◆ Direction 1 ◆
Translate this sentence from the article on shelter design into Spanish: "In March 2007, Promontory Community Park of El Dorado Hill, Calif., opened its sports fields and play areas to the public."
◆ Direction 2 ◆
Answer these questions from the article on shelter design:
(a) What firm is Kirk Danielson with, and where is it located?
(b) Besides gazebos, pergolas, and umbrellas, what do manufacturers make, according to the article?
(c) What shapes were the shade structures at Promontory Community Park?
◆ Direction 3 ◆
Write a continuation of the article on shelter design, starting right after its final sentence.

◆ Supplied passage ◆
- - - - -
Shelters to Suit Your Facility

By Kelli Anderson


Strike a Pose

Shelters are not only going green but are making their plain predecessors green with envy. People want them to make a statement.

"You can be so much more imaginative," said Kirk Danielson, principal landscape architect with T & M Associates of Middletown, N.J. "It can be a focal point and not just a functional apparatus. People overlook the details of structures that can incorporate into the rest of a design like seating and play areas. They don't pick out the other elements that can go with it like stone veneer to enhance it."

Breaking free from the status quo, manufacturers of gazebos, pergolas, umbrellas and many other shade structures and shelter types are offering more design options and custom features to allow their clients to better match existing buildings by using similar materials or to create a new look or theme for a new space.

In March 2007, Promontory Community Park of El Dorado Hill, Calif., opened its sports fields and play areas to the public. "We tied into a theme drawn from a natural open space area nearby," Oakly said of the whimsical butterfly and flower shade structures designed to provide protection for children and their caregivers throughout the play space.
- - - - -
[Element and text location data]
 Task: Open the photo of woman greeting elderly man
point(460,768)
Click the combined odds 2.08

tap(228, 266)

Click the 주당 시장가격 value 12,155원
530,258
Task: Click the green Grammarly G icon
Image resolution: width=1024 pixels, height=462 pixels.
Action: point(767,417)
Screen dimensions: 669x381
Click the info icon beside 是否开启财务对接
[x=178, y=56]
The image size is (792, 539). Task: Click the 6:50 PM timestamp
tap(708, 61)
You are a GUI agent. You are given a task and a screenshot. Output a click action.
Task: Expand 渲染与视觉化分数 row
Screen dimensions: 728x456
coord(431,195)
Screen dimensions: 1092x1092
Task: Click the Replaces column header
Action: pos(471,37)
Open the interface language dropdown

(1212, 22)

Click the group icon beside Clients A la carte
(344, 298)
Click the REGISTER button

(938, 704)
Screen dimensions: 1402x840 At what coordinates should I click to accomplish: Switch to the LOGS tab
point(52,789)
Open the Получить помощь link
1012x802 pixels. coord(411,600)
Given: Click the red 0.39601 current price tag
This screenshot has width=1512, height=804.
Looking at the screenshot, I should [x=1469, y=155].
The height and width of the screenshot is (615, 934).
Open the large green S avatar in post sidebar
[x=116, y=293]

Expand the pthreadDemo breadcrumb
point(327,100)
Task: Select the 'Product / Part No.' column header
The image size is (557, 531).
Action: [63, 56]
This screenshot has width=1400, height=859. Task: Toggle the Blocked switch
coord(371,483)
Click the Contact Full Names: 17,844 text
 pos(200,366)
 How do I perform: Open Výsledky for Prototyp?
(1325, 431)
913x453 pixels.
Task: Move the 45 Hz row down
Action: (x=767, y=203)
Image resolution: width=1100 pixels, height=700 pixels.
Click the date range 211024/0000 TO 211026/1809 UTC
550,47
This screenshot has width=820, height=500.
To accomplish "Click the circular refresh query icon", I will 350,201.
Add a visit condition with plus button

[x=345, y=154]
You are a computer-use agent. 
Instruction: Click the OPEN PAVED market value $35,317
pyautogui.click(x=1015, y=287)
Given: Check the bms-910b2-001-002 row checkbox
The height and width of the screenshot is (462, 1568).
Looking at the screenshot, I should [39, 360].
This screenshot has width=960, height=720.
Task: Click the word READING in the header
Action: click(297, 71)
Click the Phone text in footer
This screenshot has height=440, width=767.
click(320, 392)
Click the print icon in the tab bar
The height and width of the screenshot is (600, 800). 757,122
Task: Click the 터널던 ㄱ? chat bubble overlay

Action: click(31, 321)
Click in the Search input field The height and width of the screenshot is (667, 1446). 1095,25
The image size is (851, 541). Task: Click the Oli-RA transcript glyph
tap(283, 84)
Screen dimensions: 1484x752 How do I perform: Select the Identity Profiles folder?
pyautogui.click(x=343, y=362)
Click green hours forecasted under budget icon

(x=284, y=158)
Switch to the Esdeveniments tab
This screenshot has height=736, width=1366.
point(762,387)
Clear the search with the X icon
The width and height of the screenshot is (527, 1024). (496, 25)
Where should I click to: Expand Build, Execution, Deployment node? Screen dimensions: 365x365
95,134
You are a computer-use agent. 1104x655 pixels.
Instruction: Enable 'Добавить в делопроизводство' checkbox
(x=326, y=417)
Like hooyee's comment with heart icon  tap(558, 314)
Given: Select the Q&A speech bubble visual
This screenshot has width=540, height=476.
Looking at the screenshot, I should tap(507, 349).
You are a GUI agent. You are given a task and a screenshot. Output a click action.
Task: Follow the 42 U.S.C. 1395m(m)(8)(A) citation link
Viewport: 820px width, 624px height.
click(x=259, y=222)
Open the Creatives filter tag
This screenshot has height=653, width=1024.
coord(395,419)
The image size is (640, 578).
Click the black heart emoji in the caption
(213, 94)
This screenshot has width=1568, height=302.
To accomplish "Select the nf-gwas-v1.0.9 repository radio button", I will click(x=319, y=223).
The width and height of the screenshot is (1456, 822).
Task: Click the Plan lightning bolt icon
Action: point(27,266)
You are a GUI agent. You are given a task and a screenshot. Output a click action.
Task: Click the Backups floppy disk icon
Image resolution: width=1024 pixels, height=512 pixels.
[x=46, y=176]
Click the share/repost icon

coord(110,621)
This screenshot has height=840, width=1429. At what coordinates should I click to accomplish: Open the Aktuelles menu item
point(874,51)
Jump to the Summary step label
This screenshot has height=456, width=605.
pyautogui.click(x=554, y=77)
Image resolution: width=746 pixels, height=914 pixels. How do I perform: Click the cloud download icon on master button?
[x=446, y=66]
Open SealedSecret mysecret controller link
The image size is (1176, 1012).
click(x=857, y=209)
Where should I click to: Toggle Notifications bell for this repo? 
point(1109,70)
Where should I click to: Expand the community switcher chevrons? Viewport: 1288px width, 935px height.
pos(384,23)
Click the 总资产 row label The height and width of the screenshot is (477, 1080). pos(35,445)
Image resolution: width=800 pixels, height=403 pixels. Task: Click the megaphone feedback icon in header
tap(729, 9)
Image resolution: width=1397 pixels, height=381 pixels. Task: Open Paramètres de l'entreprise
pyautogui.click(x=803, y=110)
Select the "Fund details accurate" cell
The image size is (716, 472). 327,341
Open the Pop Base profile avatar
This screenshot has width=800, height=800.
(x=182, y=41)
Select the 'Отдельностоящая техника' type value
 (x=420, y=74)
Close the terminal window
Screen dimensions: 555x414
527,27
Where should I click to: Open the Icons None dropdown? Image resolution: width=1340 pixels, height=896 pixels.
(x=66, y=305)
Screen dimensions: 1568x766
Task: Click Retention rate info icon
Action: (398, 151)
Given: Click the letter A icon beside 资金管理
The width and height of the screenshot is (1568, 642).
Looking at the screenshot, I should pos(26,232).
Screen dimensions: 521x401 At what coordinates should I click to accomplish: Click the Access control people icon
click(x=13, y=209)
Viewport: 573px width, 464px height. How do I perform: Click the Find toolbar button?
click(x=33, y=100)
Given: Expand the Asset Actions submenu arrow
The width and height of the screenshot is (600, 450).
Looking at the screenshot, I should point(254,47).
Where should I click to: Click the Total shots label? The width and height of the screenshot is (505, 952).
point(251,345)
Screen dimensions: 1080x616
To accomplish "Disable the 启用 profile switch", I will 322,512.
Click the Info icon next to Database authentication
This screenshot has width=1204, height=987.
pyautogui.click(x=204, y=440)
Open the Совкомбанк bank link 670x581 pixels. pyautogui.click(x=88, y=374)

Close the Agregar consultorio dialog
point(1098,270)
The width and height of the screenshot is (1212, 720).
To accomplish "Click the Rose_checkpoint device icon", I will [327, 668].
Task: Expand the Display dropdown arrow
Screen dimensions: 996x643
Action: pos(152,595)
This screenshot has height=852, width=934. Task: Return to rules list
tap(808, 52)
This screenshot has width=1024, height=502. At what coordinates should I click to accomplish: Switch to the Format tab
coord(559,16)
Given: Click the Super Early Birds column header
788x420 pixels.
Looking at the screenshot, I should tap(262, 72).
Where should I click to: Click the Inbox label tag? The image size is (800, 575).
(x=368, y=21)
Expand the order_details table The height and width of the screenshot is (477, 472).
- - - - -
◆ Written response 1 ◆
En marzo de 2007, el Promontory Community Park de El Dorado Hill, California, abrió al público sus campos deportivos y sus áreas de juego.

◆ Written response 2 ◆
(a) T & M Associates of Middletown, N.J.
(b) Many other shade structures and shelter types.
(c) Butterflies and flowers.

◆ Written response 3 ◆
When asked whether the park has been well-received, the response is decisive. "Absolutely," Oakly said. "In fact, more playground area will soon have more butterflies. They have wings that can adjust to compensate for the sun's movement—it's kind of neat."

Theming and attention to aesthetics creates an identity that draws the eye and the crowds. At The Falls Aquatic Center in Cedar Falls, Iowa, custom vinyl shade tops reflect the three different activity area color schemes and themes.

"Many of us in the municipalities don't give enough credit to the impact of the visual on the user and how much longer they stay," said Ward Stubbs, director of human and leisure services of aquatic facility. "The shade structure does a number of things beyond providing shade. I believe strongly in the aesthetics of an aquatic center—the colors have a huge impact on the visual impact of a facility. It makes it look bigger, more fun, more exciting."

Striking a more subtle pose—but no less unique—Drum Point Playground in Middletown, N.J., ensured its gazebo echoed the geometric architectural elements unifying the space. "We use shade all the time, but in this play area we wanted something different," Danielson said of his project. "In this park all the theme is based on an arc or curve. It's a subtle element throughout in the park's amphitheater, tot lot, reading garden and gazebo."

Whether simply wrapping columns of an off-the-shelf structure in stone to match nearby buildings or, selecting a southwestern-style-trellis to make a grand entrance such as that chosen for Allenwood Park in Allen, Texas, shade structures can be anything but boring.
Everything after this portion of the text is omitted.